As a security guy with well over a decade in the business, you’d think my phishing filter would be very high. For the most part, you’d be right. I see thousands of phishing attacks a year and we create dozens each year to test our customers as part of our training service.
However, this morning, I got phished and fell for it.
The worst part? It was a classic invoice phish that was totally beneath me. So, why on Earth did I fall for it?
The timing of the pretext was simply flawless.
This very morning, we had a call with one of our partners (who shall remain anonymous) regarding one of the many events we are doing in the near future. On the heels of this call, I received an invoice from the CFO of that partner regarding an outstanding balance.
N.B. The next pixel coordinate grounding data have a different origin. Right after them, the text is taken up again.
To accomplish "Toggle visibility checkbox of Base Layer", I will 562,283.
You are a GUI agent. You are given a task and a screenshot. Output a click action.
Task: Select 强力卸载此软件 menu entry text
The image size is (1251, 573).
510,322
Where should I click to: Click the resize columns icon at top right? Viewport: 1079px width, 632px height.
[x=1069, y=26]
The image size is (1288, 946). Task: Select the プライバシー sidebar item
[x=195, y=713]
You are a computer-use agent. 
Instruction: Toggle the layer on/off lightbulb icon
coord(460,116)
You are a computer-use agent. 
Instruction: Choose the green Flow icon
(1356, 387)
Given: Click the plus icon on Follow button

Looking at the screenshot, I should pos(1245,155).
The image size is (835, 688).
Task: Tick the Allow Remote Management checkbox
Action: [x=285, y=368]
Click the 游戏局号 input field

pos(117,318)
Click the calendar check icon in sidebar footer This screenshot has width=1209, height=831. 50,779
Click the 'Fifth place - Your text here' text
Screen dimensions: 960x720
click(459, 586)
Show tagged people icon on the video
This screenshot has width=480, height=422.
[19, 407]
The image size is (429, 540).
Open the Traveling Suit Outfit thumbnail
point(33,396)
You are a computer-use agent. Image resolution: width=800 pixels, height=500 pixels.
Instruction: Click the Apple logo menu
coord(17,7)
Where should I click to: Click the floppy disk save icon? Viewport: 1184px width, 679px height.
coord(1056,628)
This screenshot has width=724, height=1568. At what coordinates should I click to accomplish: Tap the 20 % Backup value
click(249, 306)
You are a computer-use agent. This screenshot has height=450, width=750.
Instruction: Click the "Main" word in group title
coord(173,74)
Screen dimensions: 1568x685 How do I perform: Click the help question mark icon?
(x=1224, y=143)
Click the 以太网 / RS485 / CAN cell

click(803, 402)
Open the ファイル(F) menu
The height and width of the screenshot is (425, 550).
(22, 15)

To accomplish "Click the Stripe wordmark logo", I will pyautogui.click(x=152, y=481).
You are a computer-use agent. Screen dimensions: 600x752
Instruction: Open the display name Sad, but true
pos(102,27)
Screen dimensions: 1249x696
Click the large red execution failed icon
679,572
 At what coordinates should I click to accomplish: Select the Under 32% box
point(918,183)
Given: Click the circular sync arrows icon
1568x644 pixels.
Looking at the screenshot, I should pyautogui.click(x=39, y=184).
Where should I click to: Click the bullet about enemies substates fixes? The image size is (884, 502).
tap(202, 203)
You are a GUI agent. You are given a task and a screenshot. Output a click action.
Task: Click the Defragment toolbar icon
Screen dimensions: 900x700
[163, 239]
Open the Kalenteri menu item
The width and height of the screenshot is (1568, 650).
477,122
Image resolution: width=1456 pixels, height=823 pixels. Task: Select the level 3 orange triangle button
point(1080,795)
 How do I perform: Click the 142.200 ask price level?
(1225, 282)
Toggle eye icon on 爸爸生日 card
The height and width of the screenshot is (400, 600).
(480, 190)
Without even thinking I assumed it was regarding the event and clicked through like so many of my phishing victims… (er…) “trainees” before … suddenly, I’m walking in the sewer without a decent pair of boots!
The minute I realized the error, I forwarded the payload and IOCs off to our SOC and IR team, confirmed that nothing executed, blocked everything, and reset my iPhone just to be safe. No damage was done.
(Side note: O365 DID NOT flag it as malicious on the way in, but DID when I tried to pass along to the SOC. Classic!)
A quick phone call to the partner confirmed my suspicion: It turns out that the CFO for that company had their account compromised last night and the “invoices” went out to everyone this morning.
I have several points to take away from this experience:
It can happen to anyone. Just because you are “smart” and have “security” in your title does not make you automatically immune. If a phish comes at the perfect time where trust is assumed…
You. 👏🏻 Are. 👏🏻 Still. 👏🏻 Vulnerable.
Know your Incident Response Process. The email got past me, but I recognized the back end of the attack quickly. The Incident Response process began immediately so, it took less than 15 minutes to clean up.
Don’t forget… As much as you think it won’t be me, someone someday will get lucky and it WILL happen to YOU.